### DATA FOR THIS TASK
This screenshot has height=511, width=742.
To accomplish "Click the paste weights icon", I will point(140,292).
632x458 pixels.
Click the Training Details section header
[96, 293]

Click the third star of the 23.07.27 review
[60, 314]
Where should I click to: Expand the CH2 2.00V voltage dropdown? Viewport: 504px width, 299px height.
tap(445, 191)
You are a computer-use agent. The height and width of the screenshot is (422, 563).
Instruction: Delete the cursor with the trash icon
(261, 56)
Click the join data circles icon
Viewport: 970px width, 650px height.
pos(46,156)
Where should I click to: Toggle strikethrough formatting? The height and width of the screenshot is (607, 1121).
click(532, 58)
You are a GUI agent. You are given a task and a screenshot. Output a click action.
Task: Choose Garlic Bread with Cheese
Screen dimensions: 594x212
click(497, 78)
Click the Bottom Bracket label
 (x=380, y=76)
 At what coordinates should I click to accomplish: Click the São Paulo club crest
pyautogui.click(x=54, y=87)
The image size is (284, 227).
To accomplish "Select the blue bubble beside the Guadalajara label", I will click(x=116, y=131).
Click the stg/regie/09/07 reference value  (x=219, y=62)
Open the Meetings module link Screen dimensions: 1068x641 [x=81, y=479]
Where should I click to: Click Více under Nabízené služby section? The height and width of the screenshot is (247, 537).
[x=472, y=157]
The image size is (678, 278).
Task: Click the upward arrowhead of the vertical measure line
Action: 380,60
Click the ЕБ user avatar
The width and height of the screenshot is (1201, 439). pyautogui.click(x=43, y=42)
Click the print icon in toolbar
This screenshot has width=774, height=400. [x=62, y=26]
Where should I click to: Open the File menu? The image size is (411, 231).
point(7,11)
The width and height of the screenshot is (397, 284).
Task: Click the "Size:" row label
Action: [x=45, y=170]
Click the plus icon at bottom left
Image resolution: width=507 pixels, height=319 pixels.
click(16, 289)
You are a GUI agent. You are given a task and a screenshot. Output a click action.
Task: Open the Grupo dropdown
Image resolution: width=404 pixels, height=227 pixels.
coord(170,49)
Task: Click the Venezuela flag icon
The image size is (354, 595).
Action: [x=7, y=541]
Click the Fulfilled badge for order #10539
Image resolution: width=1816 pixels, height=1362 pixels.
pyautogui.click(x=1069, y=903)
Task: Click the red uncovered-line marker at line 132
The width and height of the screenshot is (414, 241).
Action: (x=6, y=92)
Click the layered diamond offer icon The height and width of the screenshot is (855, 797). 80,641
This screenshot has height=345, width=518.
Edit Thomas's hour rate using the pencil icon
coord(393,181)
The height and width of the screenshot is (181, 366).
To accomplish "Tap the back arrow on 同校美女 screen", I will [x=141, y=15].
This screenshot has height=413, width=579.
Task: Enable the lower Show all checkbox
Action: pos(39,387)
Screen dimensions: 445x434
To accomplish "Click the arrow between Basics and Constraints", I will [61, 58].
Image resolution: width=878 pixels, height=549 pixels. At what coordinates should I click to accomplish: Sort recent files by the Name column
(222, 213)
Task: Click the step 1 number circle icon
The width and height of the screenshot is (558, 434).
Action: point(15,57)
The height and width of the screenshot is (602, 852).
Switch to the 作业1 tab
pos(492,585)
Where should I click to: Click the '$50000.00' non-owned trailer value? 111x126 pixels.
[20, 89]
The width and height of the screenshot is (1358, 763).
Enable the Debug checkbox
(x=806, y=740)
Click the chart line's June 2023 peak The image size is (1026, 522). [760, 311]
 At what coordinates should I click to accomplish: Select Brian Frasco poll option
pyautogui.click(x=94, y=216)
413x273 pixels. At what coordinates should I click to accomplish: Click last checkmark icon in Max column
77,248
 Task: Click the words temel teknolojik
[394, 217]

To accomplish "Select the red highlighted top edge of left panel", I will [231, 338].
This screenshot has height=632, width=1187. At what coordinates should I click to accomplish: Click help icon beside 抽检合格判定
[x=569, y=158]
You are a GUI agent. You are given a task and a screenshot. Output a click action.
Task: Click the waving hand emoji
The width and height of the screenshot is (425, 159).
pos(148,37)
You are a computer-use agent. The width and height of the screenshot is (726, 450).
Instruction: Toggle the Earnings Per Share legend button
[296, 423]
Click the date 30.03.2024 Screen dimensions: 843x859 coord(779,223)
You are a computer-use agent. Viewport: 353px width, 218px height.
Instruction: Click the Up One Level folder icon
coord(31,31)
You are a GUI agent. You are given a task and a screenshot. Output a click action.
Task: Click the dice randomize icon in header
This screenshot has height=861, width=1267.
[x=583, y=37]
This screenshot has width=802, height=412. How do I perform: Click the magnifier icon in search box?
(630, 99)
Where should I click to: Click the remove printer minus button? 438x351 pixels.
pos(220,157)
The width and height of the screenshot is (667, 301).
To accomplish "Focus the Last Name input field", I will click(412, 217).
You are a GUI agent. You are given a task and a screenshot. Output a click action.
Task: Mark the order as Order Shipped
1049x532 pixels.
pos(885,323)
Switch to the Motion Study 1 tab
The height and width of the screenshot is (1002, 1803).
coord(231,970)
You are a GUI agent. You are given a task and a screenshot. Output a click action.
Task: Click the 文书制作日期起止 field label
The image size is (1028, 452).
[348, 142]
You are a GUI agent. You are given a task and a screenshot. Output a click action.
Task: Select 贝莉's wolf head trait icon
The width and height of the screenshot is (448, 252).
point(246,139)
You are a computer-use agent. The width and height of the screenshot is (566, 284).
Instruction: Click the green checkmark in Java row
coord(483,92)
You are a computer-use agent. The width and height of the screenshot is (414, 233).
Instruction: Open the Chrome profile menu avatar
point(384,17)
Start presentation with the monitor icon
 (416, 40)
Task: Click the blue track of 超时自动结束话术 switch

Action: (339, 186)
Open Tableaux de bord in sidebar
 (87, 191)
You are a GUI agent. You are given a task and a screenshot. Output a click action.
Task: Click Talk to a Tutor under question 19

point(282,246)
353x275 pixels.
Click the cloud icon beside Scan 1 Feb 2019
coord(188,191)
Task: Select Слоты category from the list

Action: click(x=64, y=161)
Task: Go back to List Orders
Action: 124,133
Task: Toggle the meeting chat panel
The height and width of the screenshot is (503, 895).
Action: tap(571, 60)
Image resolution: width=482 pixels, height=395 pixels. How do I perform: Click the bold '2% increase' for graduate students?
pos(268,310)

### WHAT THE TASK ASKS
Each entry above is to be written out exactly.

### OUTPUT FOR THIS EXERCISE
This screenshot has height=511, width=742.
To accomplish "Click the paste weights icon", I will point(140,292).
632x458 pixels.
Click the Training Details section header
[96, 293]

Click the third star of the 23.07.27 review
[60, 314]
Where should I click to: Expand the CH2 2.00V voltage dropdown? Viewport: 504px width, 299px height.
tap(445, 191)
You are a computer-use agent. The height and width of the screenshot is (422, 563).
Instruction: Delete the cursor with the trash icon
(261, 56)
Click the join data circles icon
Viewport: 970px width, 650px height.
pos(46,156)
Where should I click to: Toggle strikethrough formatting? The height and width of the screenshot is (607, 1121).
click(532, 58)
You are a GUI agent. You are given a task and a screenshot. Output a click action.
Task: Choose Garlic Bread with Cheese
Screen dimensions: 594x212
click(497, 78)
Click the Bottom Bracket label
 (x=380, y=76)
 At what coordinates should I click to accomplish: Click the São Paulo club crest
pyautogui.click(x=54, y=87)
The image size is (284, 227).
To accomplish "Select the blue bubble beside the Guadalajara label", I will click(x=116, y=131).
Click the stg/regie/09/07 reference value  (x=219, y=62)
Open the Meetings module link Screen dimensions: 1068x641 [x=81, y=479]
Where should I click to: Click Více under Nabízené služby section? The height and width of the screenshot is (247, 537).
[x=472, y=157]
The image size is (678, 278).
Task: Click the upward arrowhead of the vertical measure line
Action: 380,60
Click the ЕБ user avatar
The width and height of the screenshot is (1201, 439). pyautogui.click(x=43, y=42)
Click the print icon in toolbar
This screenshot has width=774, height=400. [x=62, y=26]
Where should I click to: Open the File menu? The image size is (411, 231).
point(7,11)
The width and height of the screenshot is (397, 284).
Task: Click the "Size:" row label
Action: [x=45, y=170]
Click the plus icon at bottom left
Image resolution: width=507 pixels, height=319 pixels.
click(16, 289)
You are a GUI agent. You are given a task and a screenshot. Output a click action.
Task: Open the Grupo dropdown
Image resolution: width=404 pixels, height=227 pixels.
coord(170,49)
Task: Click the Venezuela flag icon
The image size is (354, 595).
Action: [x=7, y=541]
Click the Fulfilled badge for order #10539
Image resolution: width=1816 pixels, height=1362 pixels.
pyautogui.click(x=1069, y=903)
Task: Click the red uncovered-line marker at line 132
The width and height of the screenshot is (414, 241).
Action: (x=6, y=92)
Click the layered diamond offer icon The height and width of the screenshot is (855, 797). 80,641
This screenshot has height=345, width=518.
Edit Thomas's hour rate using the pencil icon
coord(393,181)
The height and width of the screenshot is (181, 366).
To accomplish "Tap the back arrow on 同校美女 screen", I will [x=141, y=15].
This screenshot has height=413, width=579.
Task: Enable the lower Show all checkbox
Action: pos(39,387)
Screen dimensions: 445x434
To accomplish "Click the arrow between Basics and Constraints", I will [61, 58].
Image resolution: width=878 pixels, height=549 pixels. At what coordinates should I click to accomplish: Sort recent files by the Name column
(222, 213)
Task: Click the step 1 number circle icon
The width and height of the screenshot is (558, 434).
Action: point(15,57)
The height and width of the screenshot is (602, 852).
Switch to the 作业1 tab
pos(492,585)
Where should I click to: Click the '$50000.00' non-owned trailer value? 111x126 pixels.
[20, 89]
The width and height of the screenshot is (1358, 763).
Enable the Debug checkbox
(x=806, y=740)
Click the chart line's June 2023 peak The image size is (1026, 522). [760, 311]
 At what coordinates should I click to accomplish: Select Brian Frasco poll option
pyautogui.click(x=94, y=216)
413x273 pixels. At what coordinates should I click to accomplish: Click last checkmark icon in Max column
77,248
 Task: Click the words temel teknolojik
[394, 217]

To accomplish "Select the red highlighted top edge of left panel", I will [231, 338].
This screenshot has height=632, width=1187. At what coordinates should I click to accomplish: Click help icon beside 抽检合格判定
[x=569, y=158]
You are a GUI agent. You are given a task and a screenshot. Output a click action.
Task: Click the waving hand emoji
The width and height of the screenshot is (425, 159).
pos(148,37)
You are a computer-use agent. The width and height of the screenshot is (726, 450).
Instruction: Toggle the Earnings Per Share legend button
[296, 423]
Click the date 30.03.2024 Screen dimensions: 843x859 coord(779,223)
You are a computer-use agent. Viewport: 353px width, 218px height.
Instruction: Click the Up One Level folder icon
coord(31,31)
You are a GUI agent. You are given a task and a screenshot. Output a click action.
Task: Click the dice randomize icon in header
This screenshot has height=861, width=1267.
[x=583, y=37]
This screenshot has width=802, height=412. How do I perform: Click the magnifier icon in search box?
(630, 99)
Where should I click to: Click the remove printer minus button? 438x351 pixels.
pos(220,157)
The width and height of the screenshot is (667, 301).
To accomplish "Focus the Last Name input field", I will click(412, 217).
You are a GUI agent. You are given a task and a screenshot. Output a click action.
Task: Mark the order as Order Shipped
1049x532 pixels.
pos(885,323)
Switch to the Motion Study 1 tab
The height and width of the screenshot is (1002, 1803).
coord(231,970)
You are a GUI agent. You are given a task and a screenshot. Output a click action.
Task: Click the 文书制作日期起止 field label
The image size is (1028, 452).
[348, 142]
You are a GUI agent. You are given a task and a screenshot. Output a click action.
Task: Select 贝莉's wolf head trait icon
The width and height of the screenshot is (448, 252).
point(246,139)
You are a computer-use agent. The width and height of the screenshot is (566, 284).
Instruction: Click the green checkmark in Java row
coord(483,92)
You are a computer-use agent. The width and height of the screenshot is (414, 233).
Instruction: Open the Chrome profile menu avatar
point(384,17)
Start presentation with the monitor icon
 (416, 40)
Task: Click the blue track of 超时自动结束话术 switch

Action: (339, 186)
Open Tableaux de bord in sidebar
 (87, 191)
You are a GUI agent. You are given a task and a screenshot. Output a click action.
Task: Click Talk to a Tutor under question 19

point(282,246)
353x275 pixels.
Click the cloud icon beside Scan 1 Feb 2019
coord(188,191)
Task: Select Слоты category from the list

Action: click(x=64, y=161)
Task: Go back to List Orders
Action: 124,133
Task: Toggle the meeting chat panel
The height and width of the screenshot is (503, 895).
Action: tap(571, 60)
Image resolution: width=482 pixels, height=395 pixels. How do I perform: Click the bold '2% increase' for graduate students?
pos(268,310)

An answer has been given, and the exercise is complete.